* Tarea A:
Según el texto sobre la fiesta mayor del pueblo, ¿qué ropa lleva el párroco cuando sale a echar un vistazo?
* Tarea B:
Reanuda el texto sobre la fiesta mayor del pueblo a partir de su última frase.

* Texto proporcionado:
....................
Del verano que hemos dejado atrás quedan el reencuentro con Madrid y algún grato recuerdo que se irá difuminando. Salimos hacia la costa expulsados por los grandes calores, dispuestos a llevar una transitoria vida apacible y pueblerina. Lo más cateto que encontramos es a otros madrileños, como nosotros, dispuestos a dejarse asombrar por las cosas que ya no hacemos. En la mitad de agosto suelen celebrarse las fiestas importantes en muchos lugares. Una de las ceremonias supervivientes es la misa y la posterior procesión cívico-religiosa, a cuya cabeza va el alcalde, sin distinción de color político. Propicio a revivir antigua memoria, en el pueblecito original que me acoge estos últimos años quise participar escrupulosamente en su fiesta mayor. Temprano, me instalé en la pequeña iglesia, que cuenta con bancadas-reclinatorio para cien personas, ocupada en buena parte por los más avisados o piadosos. Una entrañable imaginería tiene acogida entre las paredes. Mayor que el tamaño natural, Santiago Matamoros reclama un buen espacio en el lateral derecho de los fieles. Va jinete en caballo piafante que parece sacado de un tiovivo. La coraza que le resguarda el pecho está autodecorada con la cruz de su orden caballeresca. Le nimba la cabeza una corona de metal que parece un radar rudimentario de película sobre alienígenas. La mano derecha embraza una lanza rematada en cruz, que dirige sobre la figura lastimosa de un mahometano cuya diestra se alza la mano en el vano intento de esquivar la jabalina que pretende hincarle el santo.

Dos o tres niñas se afanan cerca del altar. Ya no encuentran monaguillos, o no se fían de ello para la colecta posterior. El párroco, con pantalones oscuros y un polo de manga corta, sale de vez en cuando a echar un vistazo sobre la parroquia que, un cuarto de hora antes del mediodía, casi llena la sede. Resaltan sobre los blancos muros otras figuraciones: una virgen de buen tamaño, un San José con el Niño -buena muestra del reparto de funciones en el hogar-. De menor envergadura, la efigie de San Roque, patrón de la comarca. No sé si el atuendo corresponde al siglo en que vivió, pero lo encontré elegante.

Antes de comenzar, la iglesia está repleta. Calculo un 10% de hombres, algunos llegados solos. Las mujeres han prescindido del velo hace tiempo y la mayoría lleva los brazos al aire, con vestidos veraniegos. Me contaron que, en otra época, un intolerante clérigo apostrofó a cierta parroquiana imputándole la venialidad de ir sin medias. Era la primera feligresa que las llevó sin costura en el entorno, lo que ignoraba el furibundo pastor.
....................
Datos de localización por coordenadas de píxeles:
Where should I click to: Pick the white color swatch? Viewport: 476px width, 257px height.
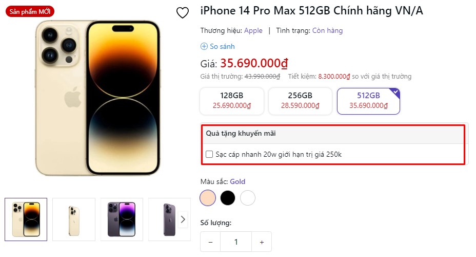coord(248,198)
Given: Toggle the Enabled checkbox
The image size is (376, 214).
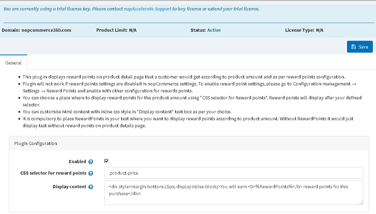Looking at the screenshot, I should 107,161.
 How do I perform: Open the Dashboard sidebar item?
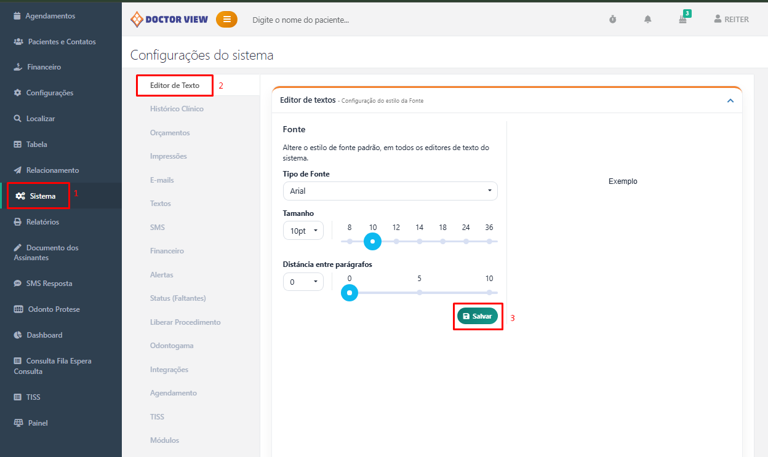(x=44, y=335)
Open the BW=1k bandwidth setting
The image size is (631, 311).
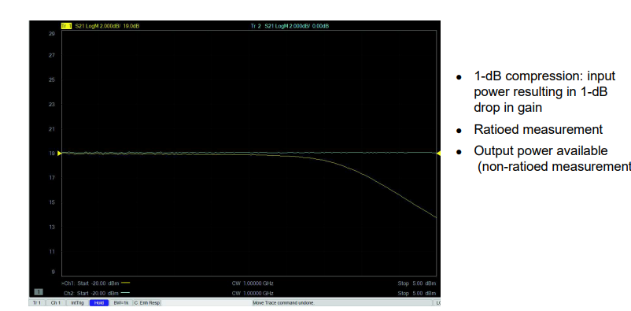(x=120, y=302)
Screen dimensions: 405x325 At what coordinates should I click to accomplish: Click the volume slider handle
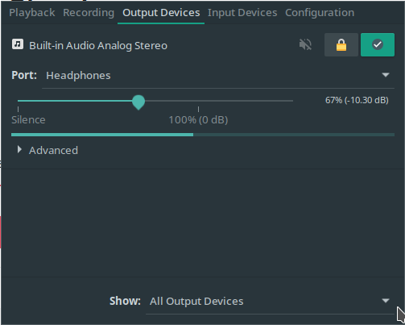(x=138, y=102)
....................
* Resultado A:
Pantalones oscuros y un polo de manga corta.

* Resultado B:
Misa mayor. Tres sacerdotes la concelebran mayestáticamente. Arriba, el coro intervenía con acierto y armonía, alternando los kiries con los aleluyas, en román paladino. Estamos en el Principado y, con puntualidad, han llegado los gaiteros, diez o doce, con dos o tres tambores, que esperan en la inmediata explanada. En el momento cumbre de la eucaristía suena pausado y solemne el himno de Asturias. Curioso y emocionante que un viejo cantar de borrachos sea escuchado con unción, en tal momento, salido del fuelle de la gaita y el redoblar severo del tamboril. Nos vamos en paz y a poco las tres campanas desatan un alborozado repique, mientras se organiza el cortejo y en andas sacan a los santos. Ediles y munícipes lo acompañan. Detrás de los oficiantes, el poder civil, vestido de traje gris antracita, con chaleco y corbata, tributo al peso de la púrpura, desfilando, laicos y respetuosos, tras las bamboleantes imágenes. Un fino orbayu se suma al ceremonial, charolando la hierba y las frondosas matas de hortensias que brotan en los arcenes de la carretera.

Colmado el recorrido por el pequeño pueblo, la romería, afamada en toda la región, culmina su rito secular. El esperado recital folclórico de los gaiteros vino apagado por el abrumador estrépito de una banda contratada para las fiestas, que cumple escrupulosamente con el cometido de que casi todo el territorio les escuche, de valle a valle, a través de los altavoces.

Fiesta mayor que se repite en la mayoría de los pueblos de España, allá en las tierras verdes como en las nuestras, castellanas, cada vez más hospitalarias.